Western beer is made from malt, but these beers are usually brewed from raw grain using a fungus that breaks down the starch and makes sugar. Japanese sake (rice "beer") and Chinese huangjiu (rice "beer" and grain beer) are also made this way and could be considered Asian types of beer. Certainly huangjiu made from barley has a lot in common with what we call beer.

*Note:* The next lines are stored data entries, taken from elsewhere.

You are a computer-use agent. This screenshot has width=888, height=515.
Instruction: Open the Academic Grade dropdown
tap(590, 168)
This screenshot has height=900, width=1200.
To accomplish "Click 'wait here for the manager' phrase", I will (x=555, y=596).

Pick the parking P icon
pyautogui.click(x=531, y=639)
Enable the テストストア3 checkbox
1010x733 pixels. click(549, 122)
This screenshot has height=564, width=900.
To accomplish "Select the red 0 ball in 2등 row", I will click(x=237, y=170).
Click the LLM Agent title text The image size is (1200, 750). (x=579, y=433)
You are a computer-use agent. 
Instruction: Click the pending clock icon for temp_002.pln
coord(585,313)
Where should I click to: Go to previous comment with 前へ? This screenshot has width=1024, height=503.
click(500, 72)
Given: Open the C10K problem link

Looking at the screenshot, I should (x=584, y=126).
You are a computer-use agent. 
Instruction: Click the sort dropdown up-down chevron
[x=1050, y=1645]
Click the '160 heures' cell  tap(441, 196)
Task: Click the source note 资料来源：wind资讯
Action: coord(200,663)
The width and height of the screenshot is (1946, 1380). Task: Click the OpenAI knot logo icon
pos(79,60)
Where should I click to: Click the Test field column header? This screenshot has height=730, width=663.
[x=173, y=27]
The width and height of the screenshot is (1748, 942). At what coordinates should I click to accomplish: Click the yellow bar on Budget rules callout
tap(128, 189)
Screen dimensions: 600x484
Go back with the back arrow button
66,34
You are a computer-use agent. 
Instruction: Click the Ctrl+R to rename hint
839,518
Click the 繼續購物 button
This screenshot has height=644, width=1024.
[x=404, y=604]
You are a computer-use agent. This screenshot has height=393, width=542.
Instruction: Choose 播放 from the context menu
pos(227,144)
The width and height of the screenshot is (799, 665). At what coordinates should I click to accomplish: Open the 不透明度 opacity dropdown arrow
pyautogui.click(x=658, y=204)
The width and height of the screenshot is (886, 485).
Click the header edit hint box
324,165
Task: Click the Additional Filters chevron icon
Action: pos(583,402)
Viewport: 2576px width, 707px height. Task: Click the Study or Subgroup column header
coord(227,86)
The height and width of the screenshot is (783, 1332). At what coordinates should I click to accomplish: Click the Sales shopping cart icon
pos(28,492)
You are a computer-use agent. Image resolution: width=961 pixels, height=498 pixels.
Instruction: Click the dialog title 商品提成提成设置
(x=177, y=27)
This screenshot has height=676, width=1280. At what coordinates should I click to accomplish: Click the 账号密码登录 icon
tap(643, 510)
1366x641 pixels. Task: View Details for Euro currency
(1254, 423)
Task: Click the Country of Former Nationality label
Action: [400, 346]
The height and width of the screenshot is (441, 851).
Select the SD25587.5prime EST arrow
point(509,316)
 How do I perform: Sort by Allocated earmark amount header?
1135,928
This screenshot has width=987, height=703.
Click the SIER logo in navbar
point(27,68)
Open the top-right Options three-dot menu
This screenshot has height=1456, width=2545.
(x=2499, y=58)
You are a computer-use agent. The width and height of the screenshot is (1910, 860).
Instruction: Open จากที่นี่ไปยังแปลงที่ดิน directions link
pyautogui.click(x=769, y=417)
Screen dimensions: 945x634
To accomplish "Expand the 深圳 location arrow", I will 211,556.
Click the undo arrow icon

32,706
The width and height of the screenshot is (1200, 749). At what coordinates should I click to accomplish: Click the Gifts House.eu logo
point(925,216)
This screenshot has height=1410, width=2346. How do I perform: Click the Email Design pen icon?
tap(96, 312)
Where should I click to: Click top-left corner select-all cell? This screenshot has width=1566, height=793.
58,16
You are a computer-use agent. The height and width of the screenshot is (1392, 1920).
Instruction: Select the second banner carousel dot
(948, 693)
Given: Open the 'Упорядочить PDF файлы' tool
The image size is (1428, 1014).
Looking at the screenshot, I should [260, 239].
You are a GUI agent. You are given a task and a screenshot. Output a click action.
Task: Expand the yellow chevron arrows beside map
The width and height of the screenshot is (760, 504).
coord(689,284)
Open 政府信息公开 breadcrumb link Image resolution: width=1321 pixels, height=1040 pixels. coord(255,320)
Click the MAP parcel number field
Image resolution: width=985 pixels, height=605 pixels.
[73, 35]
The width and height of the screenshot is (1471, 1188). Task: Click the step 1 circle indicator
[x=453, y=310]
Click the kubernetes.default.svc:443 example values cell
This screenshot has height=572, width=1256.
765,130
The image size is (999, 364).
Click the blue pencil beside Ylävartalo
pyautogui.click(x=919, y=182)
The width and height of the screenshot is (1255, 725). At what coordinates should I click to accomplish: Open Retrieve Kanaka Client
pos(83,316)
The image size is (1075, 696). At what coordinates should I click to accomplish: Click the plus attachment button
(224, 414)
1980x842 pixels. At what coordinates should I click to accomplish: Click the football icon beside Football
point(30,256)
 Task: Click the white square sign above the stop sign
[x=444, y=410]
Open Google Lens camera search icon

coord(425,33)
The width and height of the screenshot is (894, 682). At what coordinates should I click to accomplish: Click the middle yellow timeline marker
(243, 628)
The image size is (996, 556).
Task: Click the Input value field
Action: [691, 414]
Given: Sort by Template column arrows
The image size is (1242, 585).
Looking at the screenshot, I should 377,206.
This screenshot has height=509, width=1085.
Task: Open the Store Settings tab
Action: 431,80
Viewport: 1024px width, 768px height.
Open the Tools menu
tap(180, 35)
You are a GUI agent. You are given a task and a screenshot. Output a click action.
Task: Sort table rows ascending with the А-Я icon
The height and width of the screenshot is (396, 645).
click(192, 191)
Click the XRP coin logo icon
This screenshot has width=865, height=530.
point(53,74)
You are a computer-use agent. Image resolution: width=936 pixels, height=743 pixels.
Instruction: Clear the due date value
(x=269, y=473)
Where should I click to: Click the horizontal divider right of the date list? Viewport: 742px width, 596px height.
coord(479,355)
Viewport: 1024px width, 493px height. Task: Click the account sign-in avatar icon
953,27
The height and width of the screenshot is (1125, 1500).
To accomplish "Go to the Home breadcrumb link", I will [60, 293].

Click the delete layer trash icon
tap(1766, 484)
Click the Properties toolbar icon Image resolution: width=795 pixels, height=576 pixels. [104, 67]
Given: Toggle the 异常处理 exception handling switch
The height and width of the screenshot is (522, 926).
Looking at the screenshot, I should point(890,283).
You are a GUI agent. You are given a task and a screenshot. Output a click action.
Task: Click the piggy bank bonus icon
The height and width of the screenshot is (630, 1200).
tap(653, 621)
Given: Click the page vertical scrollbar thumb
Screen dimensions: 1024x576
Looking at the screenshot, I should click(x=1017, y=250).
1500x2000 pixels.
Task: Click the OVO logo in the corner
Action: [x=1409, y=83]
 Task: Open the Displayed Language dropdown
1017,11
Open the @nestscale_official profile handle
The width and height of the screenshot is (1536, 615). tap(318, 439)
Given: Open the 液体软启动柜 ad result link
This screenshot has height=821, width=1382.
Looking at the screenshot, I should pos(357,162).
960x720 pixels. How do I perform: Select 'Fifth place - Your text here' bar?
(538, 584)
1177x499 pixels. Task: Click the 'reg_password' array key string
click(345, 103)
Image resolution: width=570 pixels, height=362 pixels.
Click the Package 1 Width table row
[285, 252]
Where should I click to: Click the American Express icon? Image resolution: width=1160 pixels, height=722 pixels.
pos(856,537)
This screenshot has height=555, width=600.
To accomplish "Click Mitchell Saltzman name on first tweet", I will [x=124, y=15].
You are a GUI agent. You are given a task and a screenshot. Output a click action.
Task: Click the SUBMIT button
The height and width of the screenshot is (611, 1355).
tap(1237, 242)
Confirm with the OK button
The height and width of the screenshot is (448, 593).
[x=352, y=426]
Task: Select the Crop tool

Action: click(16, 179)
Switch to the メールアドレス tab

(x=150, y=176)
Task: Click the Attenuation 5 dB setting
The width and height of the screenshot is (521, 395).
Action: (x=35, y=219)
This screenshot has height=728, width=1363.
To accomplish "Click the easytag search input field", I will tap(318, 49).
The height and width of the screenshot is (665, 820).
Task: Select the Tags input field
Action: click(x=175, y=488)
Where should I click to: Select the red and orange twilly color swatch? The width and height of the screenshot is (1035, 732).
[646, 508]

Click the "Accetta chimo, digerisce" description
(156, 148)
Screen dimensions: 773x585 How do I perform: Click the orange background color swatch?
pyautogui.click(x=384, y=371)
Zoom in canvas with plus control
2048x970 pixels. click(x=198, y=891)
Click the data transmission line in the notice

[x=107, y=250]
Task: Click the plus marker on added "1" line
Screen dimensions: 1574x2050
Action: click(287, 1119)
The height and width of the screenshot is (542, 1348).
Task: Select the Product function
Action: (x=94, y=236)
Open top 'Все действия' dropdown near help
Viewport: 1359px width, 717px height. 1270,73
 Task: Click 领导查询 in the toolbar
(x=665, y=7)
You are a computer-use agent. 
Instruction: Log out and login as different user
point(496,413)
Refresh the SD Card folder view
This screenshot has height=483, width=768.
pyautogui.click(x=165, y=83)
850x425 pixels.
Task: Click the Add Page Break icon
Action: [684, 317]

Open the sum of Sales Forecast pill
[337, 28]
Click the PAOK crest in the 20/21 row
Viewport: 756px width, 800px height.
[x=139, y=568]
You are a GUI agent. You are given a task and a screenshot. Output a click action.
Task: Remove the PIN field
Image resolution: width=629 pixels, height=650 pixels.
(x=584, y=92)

  • Any linked sources would improve your post. +1 For this information. – Ken Graham Jun 10 '21 at 06:53
  • Added some more links as suggested. – Lars Marius Garshol Jun 11 '21 at 08:49
  • Sake is more accurately known as "rice wine" - I am actually unsure that there is anyone that refers to it as beer... – Tim Burnett - Bassist Jun 29 '21 at 13:06
  • @TimBurnett-Bassist You need to define "beer" and "wine" before you start making this kind of claim. Usually "beer" is defined as undistilled alcohol made from grain, in which case sake is a beer. "Wine" is usually defined as alcohol from fruit/grapes, which means sake is definitely not a wine. See the wikipedia page for sake linked above. – Lars Marius Garshol Jul 01 '21 at 06:17
  • @LarsMariusGarshol I am simply stating the fact that sake isn't ever referred to as beer. Even the wiki article that you reference refers to it as "Japanese rice wine" and goes on to say: "The brewing process for sake differs from the process for beer, where the conversion from starch to sugar and then from sugar to alcohol occurs in two distinct steps. Like other rice wines, when sake is brewed, these conversions occur simultaneously." It is most accurately it's own thing - being neither beer or wine. But it is still more commonly, and therefore accurately, referred to as 'wine.' – Tim Burnett - Bassist Jul 01 '21 at 14:20
  • That's basically dishonest use of quotes. You left out the part where wikipedia says sake "is produced by a brewing process more akin to that of beer". I already explained in the answer that many true traditional beers in Asia (such as bang chang) are brewed from grain using the same process as sake.

    It's a question how you choose to define beer. You can say beer must be made from malt, and then sake isn't beer. Or you can say it must be made from grain, and then sake is beer.

    Believing that there is a razor-sharp yes/no answer to this is just delusion.